▶ **Work to complete**: Where in the material does the word "will" appear? Copy each line that has it.

----------

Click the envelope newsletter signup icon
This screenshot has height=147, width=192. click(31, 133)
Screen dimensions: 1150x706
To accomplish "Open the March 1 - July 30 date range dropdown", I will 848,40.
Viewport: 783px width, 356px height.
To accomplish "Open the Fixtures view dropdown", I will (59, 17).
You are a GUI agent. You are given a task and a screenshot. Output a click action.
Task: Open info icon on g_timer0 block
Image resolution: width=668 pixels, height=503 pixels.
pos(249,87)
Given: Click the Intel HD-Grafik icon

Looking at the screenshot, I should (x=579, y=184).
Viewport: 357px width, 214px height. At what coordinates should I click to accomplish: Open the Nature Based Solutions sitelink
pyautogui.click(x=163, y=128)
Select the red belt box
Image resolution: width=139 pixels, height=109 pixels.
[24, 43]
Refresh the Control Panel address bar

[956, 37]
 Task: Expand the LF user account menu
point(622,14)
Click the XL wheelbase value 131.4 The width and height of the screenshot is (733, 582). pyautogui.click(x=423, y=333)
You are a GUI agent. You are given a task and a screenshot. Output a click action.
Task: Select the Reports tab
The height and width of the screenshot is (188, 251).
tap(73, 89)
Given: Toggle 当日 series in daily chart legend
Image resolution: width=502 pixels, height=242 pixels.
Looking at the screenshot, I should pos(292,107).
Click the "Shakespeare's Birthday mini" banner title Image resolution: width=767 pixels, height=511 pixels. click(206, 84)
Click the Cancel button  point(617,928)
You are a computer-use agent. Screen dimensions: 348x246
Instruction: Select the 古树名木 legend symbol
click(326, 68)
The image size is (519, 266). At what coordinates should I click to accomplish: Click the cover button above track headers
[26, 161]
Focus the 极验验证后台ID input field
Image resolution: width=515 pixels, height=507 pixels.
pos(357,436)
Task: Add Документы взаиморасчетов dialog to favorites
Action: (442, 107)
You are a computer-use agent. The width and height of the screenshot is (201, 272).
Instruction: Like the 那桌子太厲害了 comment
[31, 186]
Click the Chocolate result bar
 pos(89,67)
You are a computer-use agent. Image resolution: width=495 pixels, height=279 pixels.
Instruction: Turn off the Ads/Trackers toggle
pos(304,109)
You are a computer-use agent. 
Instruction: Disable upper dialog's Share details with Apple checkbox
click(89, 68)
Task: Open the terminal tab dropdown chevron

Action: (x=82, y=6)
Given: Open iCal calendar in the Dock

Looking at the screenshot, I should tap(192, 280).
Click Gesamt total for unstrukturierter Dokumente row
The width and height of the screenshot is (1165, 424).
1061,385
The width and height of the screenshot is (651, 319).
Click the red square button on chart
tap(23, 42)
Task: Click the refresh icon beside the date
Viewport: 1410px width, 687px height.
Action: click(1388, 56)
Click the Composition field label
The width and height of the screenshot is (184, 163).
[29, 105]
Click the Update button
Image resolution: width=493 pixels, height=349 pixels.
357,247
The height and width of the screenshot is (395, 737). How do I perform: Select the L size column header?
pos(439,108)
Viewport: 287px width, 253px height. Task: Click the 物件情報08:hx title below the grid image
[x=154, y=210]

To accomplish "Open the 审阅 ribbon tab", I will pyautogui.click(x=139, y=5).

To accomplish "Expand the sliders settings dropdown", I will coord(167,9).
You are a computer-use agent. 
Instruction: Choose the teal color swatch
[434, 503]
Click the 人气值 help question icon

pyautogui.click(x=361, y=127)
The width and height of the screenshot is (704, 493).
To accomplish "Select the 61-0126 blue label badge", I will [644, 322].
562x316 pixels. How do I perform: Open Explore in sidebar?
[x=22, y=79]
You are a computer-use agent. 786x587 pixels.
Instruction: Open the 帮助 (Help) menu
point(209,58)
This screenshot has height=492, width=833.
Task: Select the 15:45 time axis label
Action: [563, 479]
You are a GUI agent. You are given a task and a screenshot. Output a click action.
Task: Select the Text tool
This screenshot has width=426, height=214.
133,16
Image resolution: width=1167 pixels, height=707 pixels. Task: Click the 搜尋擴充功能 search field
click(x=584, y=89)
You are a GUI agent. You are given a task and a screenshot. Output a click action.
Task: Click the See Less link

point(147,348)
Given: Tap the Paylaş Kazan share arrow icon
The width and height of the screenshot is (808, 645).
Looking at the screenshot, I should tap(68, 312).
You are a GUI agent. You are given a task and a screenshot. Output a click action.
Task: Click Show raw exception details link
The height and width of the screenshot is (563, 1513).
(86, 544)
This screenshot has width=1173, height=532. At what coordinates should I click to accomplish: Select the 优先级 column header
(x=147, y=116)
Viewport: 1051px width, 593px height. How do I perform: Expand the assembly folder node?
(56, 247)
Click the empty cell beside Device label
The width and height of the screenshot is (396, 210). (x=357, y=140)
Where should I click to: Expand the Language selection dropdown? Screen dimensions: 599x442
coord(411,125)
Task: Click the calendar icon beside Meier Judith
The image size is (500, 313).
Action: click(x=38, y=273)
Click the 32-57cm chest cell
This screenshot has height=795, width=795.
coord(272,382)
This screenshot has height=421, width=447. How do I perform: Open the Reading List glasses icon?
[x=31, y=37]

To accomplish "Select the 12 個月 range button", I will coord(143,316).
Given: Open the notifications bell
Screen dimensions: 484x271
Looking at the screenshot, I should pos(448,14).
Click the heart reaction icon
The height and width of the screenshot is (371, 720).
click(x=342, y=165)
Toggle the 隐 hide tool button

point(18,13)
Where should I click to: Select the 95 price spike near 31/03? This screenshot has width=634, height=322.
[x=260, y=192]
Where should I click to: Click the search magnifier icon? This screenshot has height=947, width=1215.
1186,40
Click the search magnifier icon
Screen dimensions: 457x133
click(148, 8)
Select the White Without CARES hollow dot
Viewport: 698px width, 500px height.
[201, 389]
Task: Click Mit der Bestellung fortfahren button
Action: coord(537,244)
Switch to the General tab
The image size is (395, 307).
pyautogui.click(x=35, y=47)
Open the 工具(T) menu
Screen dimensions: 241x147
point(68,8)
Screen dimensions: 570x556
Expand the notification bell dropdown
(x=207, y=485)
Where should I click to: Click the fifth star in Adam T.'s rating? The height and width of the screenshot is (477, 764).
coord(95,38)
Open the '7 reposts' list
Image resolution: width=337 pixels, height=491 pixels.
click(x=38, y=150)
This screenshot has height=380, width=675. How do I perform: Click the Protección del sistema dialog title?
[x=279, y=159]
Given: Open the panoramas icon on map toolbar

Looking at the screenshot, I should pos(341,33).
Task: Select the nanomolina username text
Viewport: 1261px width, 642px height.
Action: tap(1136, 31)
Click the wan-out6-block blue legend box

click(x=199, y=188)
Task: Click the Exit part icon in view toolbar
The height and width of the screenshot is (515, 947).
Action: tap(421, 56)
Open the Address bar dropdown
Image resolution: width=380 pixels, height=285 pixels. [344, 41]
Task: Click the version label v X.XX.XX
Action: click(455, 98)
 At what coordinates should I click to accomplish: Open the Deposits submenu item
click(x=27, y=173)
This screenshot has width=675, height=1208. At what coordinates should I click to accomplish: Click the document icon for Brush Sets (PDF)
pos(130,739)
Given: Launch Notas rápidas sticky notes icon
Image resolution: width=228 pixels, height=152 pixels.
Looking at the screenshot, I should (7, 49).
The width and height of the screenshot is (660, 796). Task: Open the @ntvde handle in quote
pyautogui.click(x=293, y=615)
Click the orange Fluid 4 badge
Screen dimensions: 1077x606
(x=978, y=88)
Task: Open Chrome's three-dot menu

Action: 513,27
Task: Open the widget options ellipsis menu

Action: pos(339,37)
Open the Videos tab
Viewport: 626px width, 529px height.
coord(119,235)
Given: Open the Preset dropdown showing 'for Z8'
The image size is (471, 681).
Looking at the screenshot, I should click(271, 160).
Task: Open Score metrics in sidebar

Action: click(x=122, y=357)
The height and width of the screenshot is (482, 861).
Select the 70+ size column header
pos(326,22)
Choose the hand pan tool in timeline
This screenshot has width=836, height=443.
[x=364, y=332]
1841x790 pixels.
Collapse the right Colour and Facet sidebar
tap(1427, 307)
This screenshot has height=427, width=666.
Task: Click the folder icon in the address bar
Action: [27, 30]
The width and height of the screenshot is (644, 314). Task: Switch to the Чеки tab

----------

▶ **Task result**:
To accomplish "Open the March 1 - July 30 date range dropdown", I will 848,40.
To accomplish "Open the Fixtures view dropdown", I will (59, 17).
To accomplish "Open the 审阅 ribbon tab", I will pyautogui.click(x=139, y=5).
To accomplish "Expand the sliders settings dropdown", I will coord(167,9).
To accomplish "Select the 61-0126 blue label badge", I will [644, 322].
To accomplish "Select the 12 個月 range button", I will coord(143,316).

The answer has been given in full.